• Exercise description
Reproduce the stretch of the records from the line containing "Task: Click the Google" through the end of the records, without the pictures.

Pointing records for text and elements
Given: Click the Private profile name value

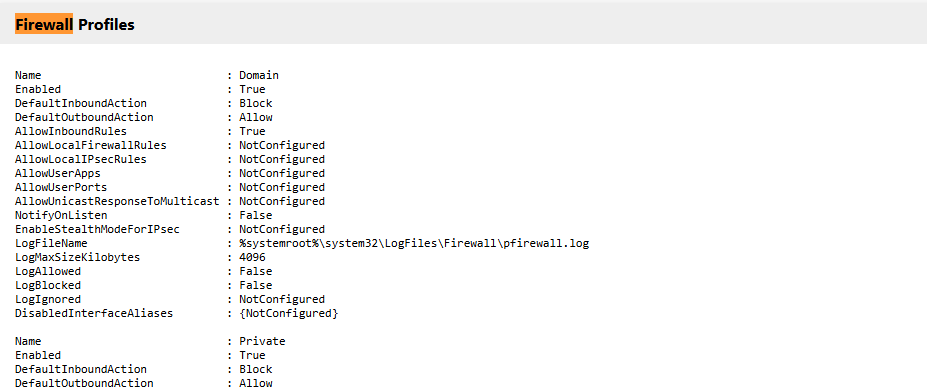Looking at the screenshot, I should [262, 342].
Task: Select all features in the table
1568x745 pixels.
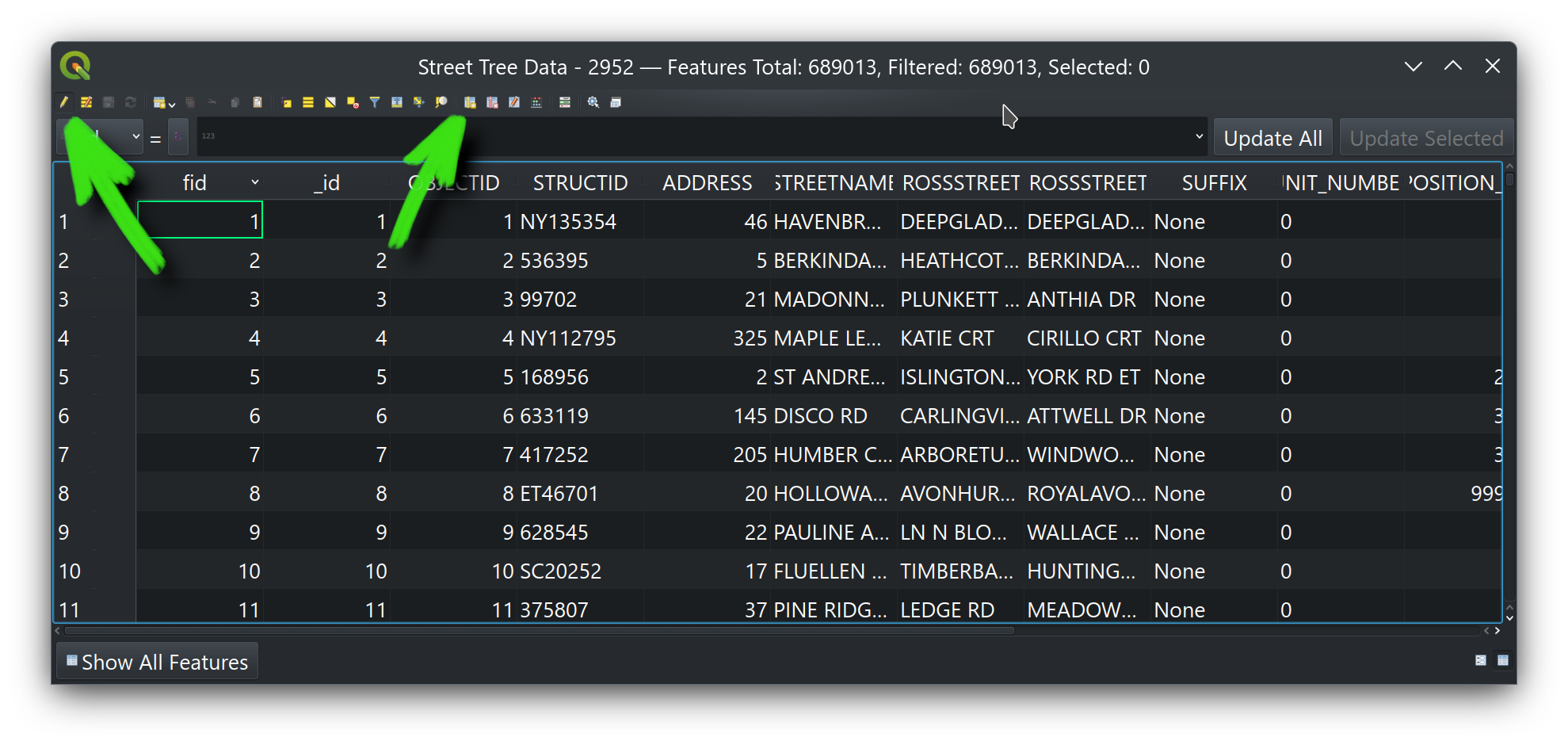Action: (307, 102)
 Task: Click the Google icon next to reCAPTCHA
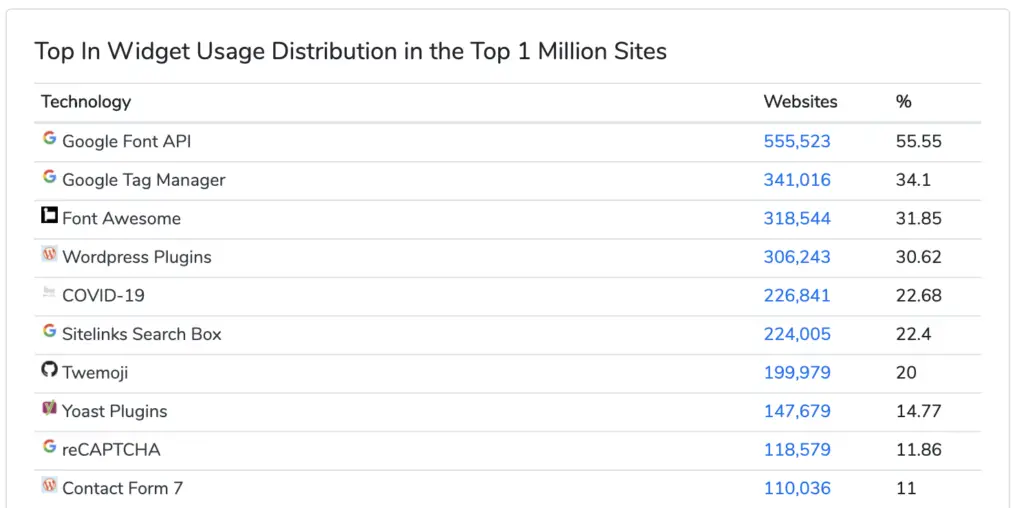click(x=49, y=447)
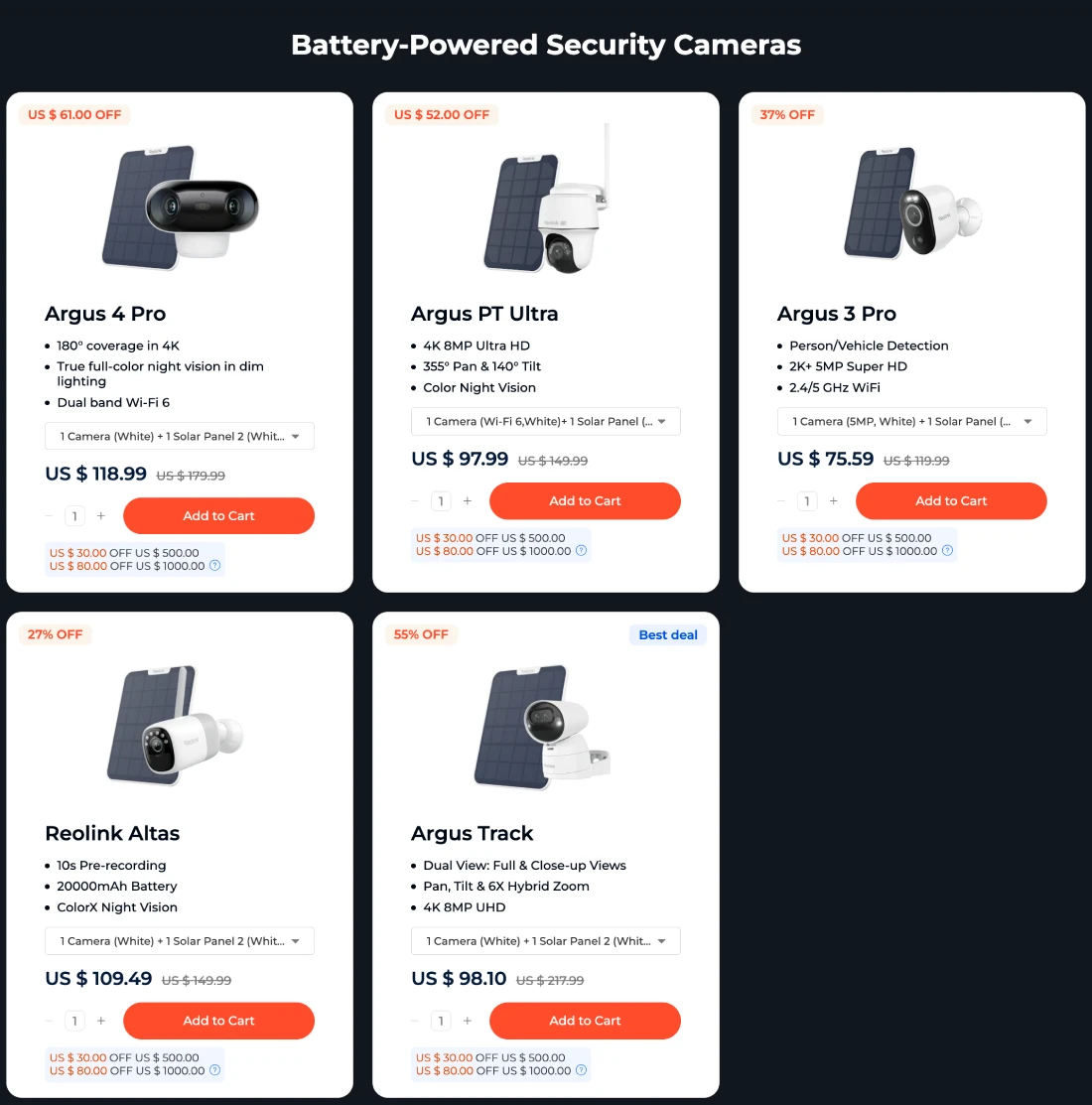
Task: Open the Argus Track product title link
Action: point(473,834)
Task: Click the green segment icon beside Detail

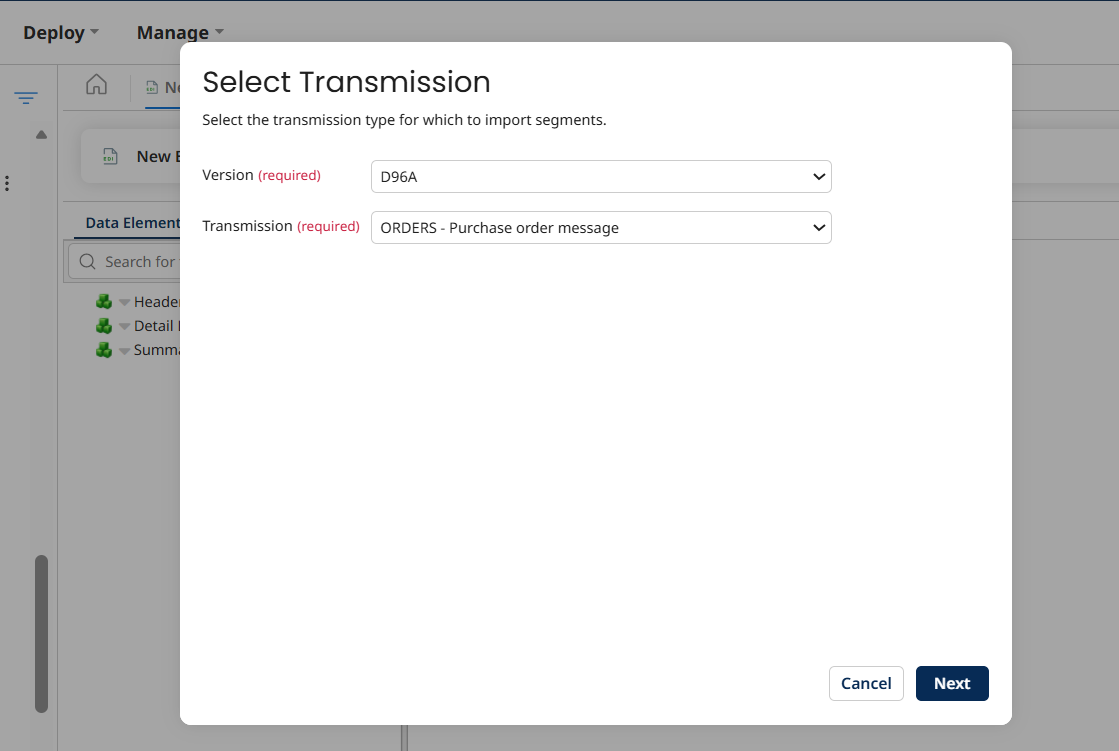Action: 104,325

• Written solution
 Task: Click the Google icon next to reCAPTCHA
click(x=49, y=447)
Task: Open the Argus Track product title link
Action: point(473,834)
Task: Click the green segment icon beside Detail

Action: 104,325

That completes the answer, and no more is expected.